--- Data for processing ---

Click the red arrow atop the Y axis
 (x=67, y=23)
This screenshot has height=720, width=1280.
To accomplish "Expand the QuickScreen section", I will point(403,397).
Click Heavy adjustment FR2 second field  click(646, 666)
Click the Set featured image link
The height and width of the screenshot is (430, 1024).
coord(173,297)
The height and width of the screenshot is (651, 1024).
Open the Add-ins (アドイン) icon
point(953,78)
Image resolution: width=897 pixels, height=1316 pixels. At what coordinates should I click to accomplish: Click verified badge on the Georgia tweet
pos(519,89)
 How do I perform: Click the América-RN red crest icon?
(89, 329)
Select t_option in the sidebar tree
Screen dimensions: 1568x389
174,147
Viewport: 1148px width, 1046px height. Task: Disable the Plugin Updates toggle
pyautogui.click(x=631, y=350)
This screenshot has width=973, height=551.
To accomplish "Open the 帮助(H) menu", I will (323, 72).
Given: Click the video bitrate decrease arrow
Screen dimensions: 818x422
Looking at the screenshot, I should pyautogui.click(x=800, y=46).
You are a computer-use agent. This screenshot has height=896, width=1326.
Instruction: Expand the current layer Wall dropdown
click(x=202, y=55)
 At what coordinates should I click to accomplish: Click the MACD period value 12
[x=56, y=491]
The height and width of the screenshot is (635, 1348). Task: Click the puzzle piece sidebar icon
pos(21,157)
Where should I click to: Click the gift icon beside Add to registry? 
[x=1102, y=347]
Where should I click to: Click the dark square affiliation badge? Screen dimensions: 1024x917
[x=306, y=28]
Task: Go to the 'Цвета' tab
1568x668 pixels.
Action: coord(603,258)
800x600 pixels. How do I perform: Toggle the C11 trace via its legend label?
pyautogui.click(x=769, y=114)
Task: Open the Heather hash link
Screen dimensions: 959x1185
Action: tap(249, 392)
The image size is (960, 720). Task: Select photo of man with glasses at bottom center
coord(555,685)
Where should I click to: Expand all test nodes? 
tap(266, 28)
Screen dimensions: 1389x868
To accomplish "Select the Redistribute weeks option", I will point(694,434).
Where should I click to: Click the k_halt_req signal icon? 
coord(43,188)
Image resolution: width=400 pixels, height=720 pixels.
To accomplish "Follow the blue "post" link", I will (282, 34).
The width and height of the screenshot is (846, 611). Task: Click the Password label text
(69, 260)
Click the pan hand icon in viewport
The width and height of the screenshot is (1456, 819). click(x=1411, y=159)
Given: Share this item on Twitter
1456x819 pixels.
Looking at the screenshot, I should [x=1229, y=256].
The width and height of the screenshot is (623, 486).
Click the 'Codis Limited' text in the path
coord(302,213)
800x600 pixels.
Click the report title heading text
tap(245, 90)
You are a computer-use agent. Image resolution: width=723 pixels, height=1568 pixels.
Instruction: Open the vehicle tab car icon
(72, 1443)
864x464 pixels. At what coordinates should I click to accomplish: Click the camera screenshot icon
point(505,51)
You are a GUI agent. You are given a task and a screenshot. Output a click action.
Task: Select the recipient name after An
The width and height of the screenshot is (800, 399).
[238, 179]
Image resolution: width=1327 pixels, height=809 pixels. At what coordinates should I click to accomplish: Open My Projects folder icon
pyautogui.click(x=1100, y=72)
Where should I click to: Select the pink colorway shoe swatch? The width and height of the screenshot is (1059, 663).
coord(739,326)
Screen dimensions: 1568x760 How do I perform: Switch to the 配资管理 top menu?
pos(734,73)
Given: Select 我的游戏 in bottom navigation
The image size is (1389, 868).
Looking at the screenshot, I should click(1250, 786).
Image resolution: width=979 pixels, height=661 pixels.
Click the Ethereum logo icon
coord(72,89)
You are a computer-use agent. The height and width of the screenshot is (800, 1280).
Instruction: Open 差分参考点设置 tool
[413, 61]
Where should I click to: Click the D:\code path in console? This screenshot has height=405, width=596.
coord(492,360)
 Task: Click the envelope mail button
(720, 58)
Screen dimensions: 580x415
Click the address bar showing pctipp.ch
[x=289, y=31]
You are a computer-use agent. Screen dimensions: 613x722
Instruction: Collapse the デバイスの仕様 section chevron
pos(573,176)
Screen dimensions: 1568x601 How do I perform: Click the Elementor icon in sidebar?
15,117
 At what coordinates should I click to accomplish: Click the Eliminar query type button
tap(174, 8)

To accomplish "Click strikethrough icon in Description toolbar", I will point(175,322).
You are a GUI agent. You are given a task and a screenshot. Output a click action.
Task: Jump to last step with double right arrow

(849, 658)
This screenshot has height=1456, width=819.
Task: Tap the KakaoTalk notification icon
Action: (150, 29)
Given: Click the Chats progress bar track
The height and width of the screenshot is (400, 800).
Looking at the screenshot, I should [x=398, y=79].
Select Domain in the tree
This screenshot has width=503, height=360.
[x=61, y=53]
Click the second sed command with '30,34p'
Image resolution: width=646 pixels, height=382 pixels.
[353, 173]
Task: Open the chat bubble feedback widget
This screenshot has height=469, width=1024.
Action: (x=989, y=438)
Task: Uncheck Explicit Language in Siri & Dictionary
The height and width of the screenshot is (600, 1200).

---

● **Work request**
List every line above containing the word "tree".

● **Solution below**
Select t_option in the sidebar tree
Select Domain in the tree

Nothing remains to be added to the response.